The full set of entries below must be returned exactly as shown.

■ Task data:
-- Opening Marker --

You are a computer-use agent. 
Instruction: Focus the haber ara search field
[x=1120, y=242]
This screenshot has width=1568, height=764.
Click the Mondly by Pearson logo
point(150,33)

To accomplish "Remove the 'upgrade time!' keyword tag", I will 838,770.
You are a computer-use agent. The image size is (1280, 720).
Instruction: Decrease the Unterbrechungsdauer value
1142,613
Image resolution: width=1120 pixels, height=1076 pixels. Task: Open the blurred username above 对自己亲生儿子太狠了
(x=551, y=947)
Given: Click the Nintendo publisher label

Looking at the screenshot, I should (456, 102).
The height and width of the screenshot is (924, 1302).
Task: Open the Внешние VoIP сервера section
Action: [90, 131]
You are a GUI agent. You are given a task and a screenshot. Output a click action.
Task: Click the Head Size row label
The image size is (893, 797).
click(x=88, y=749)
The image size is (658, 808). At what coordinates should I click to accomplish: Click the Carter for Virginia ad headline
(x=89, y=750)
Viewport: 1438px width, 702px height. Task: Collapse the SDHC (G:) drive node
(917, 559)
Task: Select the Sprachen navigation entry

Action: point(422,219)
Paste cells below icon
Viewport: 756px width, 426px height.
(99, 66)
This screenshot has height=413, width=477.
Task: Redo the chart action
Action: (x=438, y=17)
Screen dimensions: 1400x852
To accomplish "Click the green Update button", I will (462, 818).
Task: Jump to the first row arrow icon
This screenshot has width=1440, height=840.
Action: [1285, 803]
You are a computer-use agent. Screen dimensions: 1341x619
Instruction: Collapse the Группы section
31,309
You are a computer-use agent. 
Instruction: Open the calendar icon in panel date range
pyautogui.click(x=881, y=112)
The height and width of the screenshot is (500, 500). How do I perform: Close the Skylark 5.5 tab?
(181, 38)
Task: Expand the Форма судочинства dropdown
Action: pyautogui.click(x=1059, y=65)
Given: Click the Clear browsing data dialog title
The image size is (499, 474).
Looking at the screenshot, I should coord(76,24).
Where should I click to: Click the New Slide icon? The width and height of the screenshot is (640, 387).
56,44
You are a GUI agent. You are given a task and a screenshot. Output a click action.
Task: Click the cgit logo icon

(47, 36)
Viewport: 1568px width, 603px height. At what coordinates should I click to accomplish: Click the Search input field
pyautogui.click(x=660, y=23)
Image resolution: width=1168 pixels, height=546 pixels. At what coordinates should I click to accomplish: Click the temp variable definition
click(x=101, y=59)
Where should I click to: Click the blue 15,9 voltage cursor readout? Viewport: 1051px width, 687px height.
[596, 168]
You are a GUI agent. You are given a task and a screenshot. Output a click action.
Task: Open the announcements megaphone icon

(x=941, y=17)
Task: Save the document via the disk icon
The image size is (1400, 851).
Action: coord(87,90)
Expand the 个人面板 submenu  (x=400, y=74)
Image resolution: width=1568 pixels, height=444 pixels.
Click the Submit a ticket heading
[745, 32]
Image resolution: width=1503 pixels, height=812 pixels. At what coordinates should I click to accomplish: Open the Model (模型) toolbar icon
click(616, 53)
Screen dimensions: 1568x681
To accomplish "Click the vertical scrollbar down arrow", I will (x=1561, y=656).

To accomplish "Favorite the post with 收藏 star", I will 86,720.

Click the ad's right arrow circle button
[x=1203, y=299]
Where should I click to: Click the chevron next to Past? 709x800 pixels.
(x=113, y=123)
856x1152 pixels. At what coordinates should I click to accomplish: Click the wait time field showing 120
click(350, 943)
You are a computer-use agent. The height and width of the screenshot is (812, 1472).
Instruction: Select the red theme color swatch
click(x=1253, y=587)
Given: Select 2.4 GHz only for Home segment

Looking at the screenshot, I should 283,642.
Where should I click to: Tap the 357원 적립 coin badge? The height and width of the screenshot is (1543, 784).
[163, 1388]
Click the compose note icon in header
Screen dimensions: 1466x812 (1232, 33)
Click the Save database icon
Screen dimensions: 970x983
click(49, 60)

-- Closing Marker --

■ Response area:
You are a computer-use agent. 
Instruction: Focus the haber ara search field
[x=1120, y=242]
This screenshot has width=1568, height=764.
Click the Mondly by Pearson logo
point(150,33)

To accomplish "Remove the 'upgrade time!' keyword tag", I will 838,770.
You are a computer-use agent. The image size is (1280, 720).
Instruction: Decrease the Unterbrechungsdauer value
1142,613
Image resolution: width=1120 pixels, height=1076 pixels. Task: Open the blurred username above 对自己亲生儿子太狠了
(x=551, y=947)
Given: Click the Nintendo publisher label

Looking at the screenshot, I should (456, 102).
The height and width of the screenshot is (924, 1302).
Task: Open the Внешние VoIP сервера section
Action: [90, 131]
You are a GUI agent. You are given a task and a screenshot. Output a click action.
Task: Click the Head Size row label
The image size is (893, 797).
click(x=88, y=749)
The image size is (658, 808). At what coordinates should I click to accomplish: Click the Carter for Virginia ad headline
(x=89, y=750)
Viewport: 1438px width, 702px height. Task: Collapse the SDHC (G:) drive node
(917, 559)
Task: Select the Sprachen navigation entry

Action: point(422,219)
Paste cells below icon
Viewport: 756px width, 426px height.
(99, 66)
This screenshot has height=413, width=477.
Task: Redo the chart action
Action: (x=438, y=17)
Screen dimensions: 1400x852
To accomplish "Click the green Update button", I will (462, 818).
Task: Jump to the first row arrow icon
This screenshot has width=1440, height=840.
Action: [1285, 803]
You are a computer-use agent. Screen dimensions: 1341x619
Instruction: Collapse the Группы section
31,309
You are a computer-use agent. 
Instruction: Open the calendar icon in panel date range
pyautogui.click(x=881, y=112)
The height and width of the screenshot is (500, 500). How do I perform: Close the Skylark 5.5 tab?
(181, 38)
Task: Expand the Форма судочинства dropdown
Action: pyautogui.click(x=1059, y=65)
Given: Click the Clear browsing data dialog title
The image size is (499, 474).
Looking at the screenshot, I should coord(76,24).
Where should I click to: Click the New Slide icon? The width and height of the screenshot is (640, 387).
56,44
You are a GUI agent. You are given a task and a screenshot. Output a click action.
Task: Click the cgit logo icon

(47, 36)
Viewport: 1568px width, 603px height. At what coordinates should I click to accomplish: Click the Search input field
pyautogui.click(x=660, y=23)
Image resolution: width=1168 pixels, height=546 pixels. At what coordinates should I click to accomplish: Click the temp variable definition
click(x=101, y=59)
Where should I click to: Click the blue 15,9 voltage cursor readout? Viewport: 1051px width, 687px height.
[596, 168]
You are a GUI agent. You are given a task and a screenshot. Output a click action.
Task: Open the announcements megaphone icon

(x=941, y=17)
Task: Save the document via the disk icon
The image size is (1400, 851).
Action: coord(87,90)
Expand the 个人面板 submenu  (x=400, y=74)
Image resolution: width=1568 pixels, height=444 pixels.
Click the Submit a ticket heading
[745, 32]
Image resolution: width=1503 pixels, height=812 pixels. At what coordinates should I click to accomplish: Open the Model (模型) toolbar icon
click(616, 53)
Screen dimensions: 1568x681
To accomplish "Click the vertical scrollbar down arrow", I will (x=1561, y=656).

To accomplish "Favorite the post with 收藏 star", I will 86,720.

Click the ad's right arrow circle button
[x=1203, y=299]
Where should I click to: Click the chevron next to Past? 709x800 pixels.
(x=113, y=123)
856x1152 pixels. At what coordinates should I click to accomplish: Click the wait time field showing 120
click(350, 943)
You are a computer-use agent. The height and width of the screenshot is (812, 1472).
Instruction: Select the red theme color swatch
click(x=1253, y=587)
Given: Select 2.4 GHz only for Home segment

Looking at the screenshot, I should 283,642.
Where should I click to: Tap the 357원 적립 coin badge? The height and width of the screenshot is (1543, 784).
[163, 1388]
Click the compose note icon in header
Screen dimensions: 1466x812 (1232, 33)
Click the Save database icon
Screen dimensions: 970x983
click(49, 60)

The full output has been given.